- [Activity]: Copy everything in the records exactly; the pictures stay out.

- [Source material]:
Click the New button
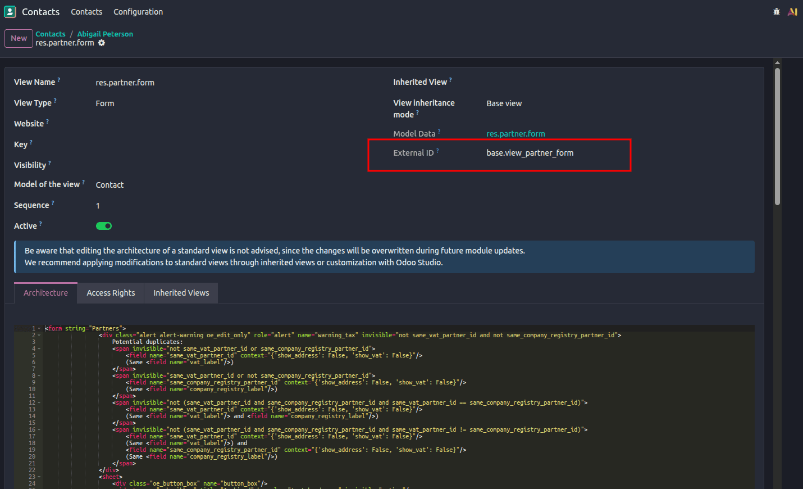Image resolution: width=803 pixels, height=489 pixels. tap(18, 38)
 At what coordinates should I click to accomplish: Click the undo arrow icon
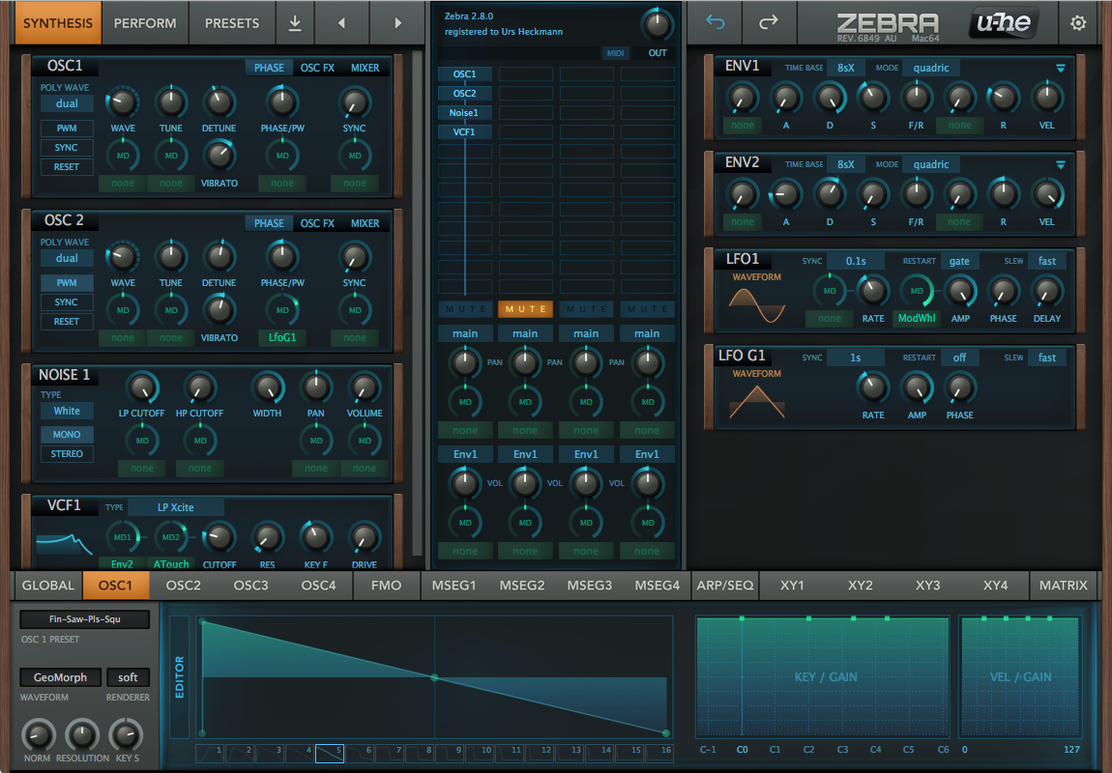[715, 22]
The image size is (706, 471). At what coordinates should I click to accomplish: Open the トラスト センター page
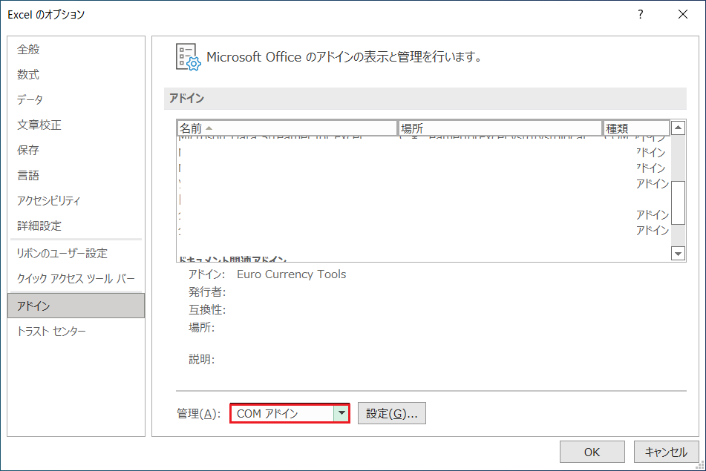click(x=51, y=332)
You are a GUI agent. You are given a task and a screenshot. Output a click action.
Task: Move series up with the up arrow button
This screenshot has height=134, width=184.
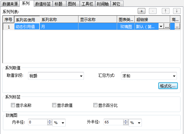[x=165, y=11]
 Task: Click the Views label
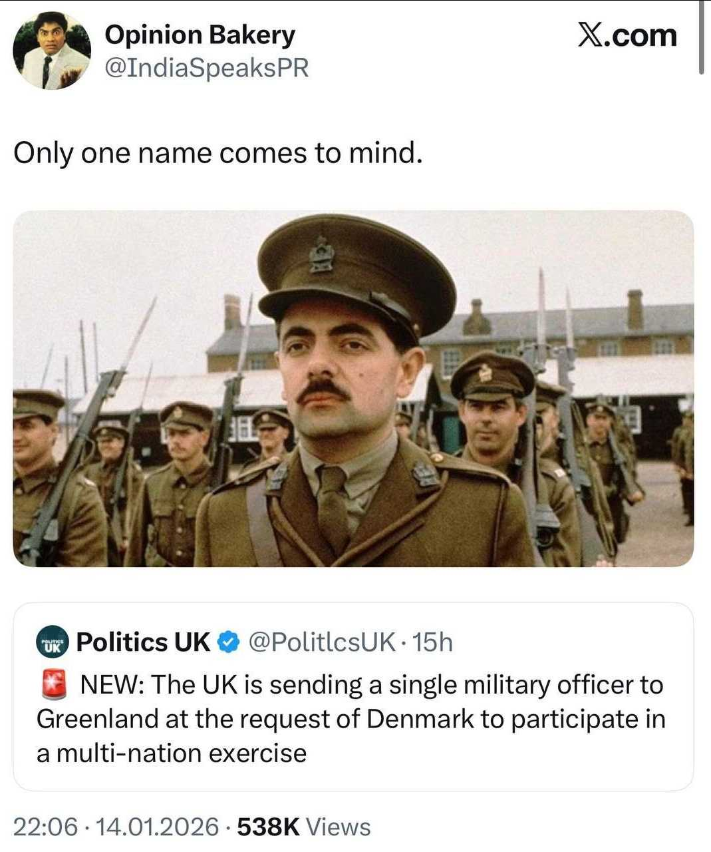[339, 827]
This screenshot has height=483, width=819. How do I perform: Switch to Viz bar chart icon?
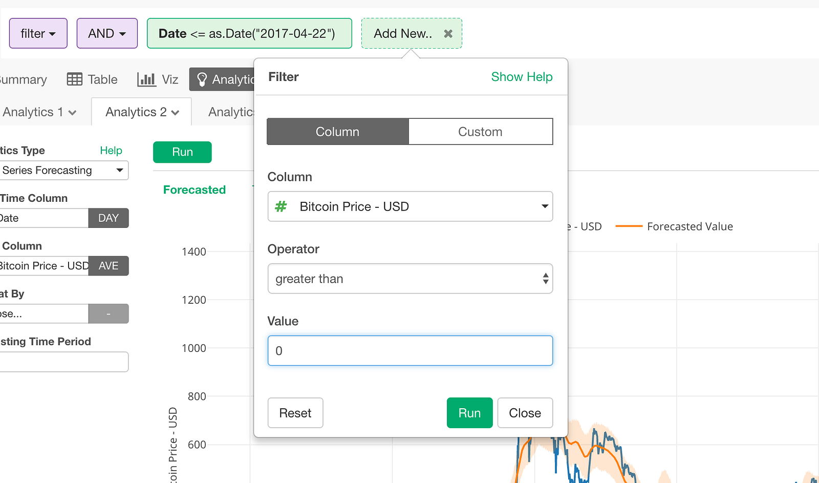click(x=146, y=79)
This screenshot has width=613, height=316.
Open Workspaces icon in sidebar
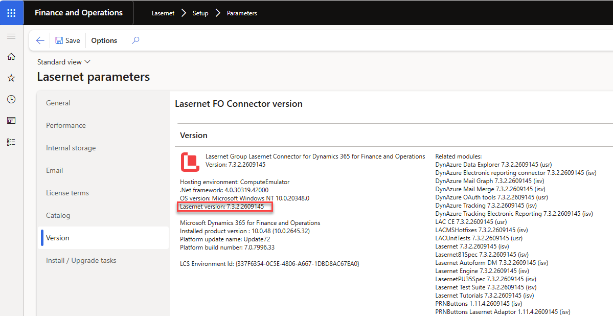pos(11,121)
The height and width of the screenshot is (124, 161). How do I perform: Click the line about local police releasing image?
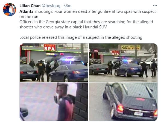[81, 37]
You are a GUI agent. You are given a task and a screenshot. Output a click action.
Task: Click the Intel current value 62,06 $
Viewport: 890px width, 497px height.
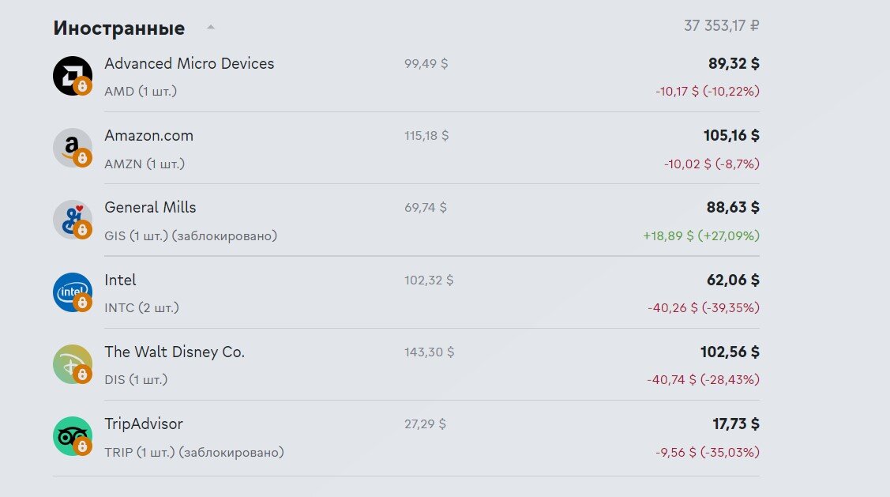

- [Output below]:
Click the New button
Image resolution: width=803 pixels, height=489 pixels. tap(18, 38)
 At what coordinates should I click to accomplish: Click the undo arrow icon
[715, 22]
The image size is (706, 471). At what coordinates should I click to accomplish: Open the トラスト センター page
click(x=51, y=332)
You are a GUI agent. You are given a task and a screenshot. Output a click action.
Task: Move series up with the up arrow button
This screenshot has height=134, width=184.
[x=165, y=11]
 Task: Click the Views label
[339, 827]
This screenshot has height=483, width=819. How do I perform: Switch to Viz bar chart icon?
click(x=146, y=79)
This screenshot has width=613, height=316.
Open Workspaces icon in sidebar
pos(11,121)
The height and width of the screenshot is (124, 161). How do I perform: Click the line about local police releasing image?
[81, 37]
You are a GUI agent. You are given a task and a screenshot. Output a click action.
Task: Click the Intel current value 62,06 $
Viewport: 890px width, 497px height.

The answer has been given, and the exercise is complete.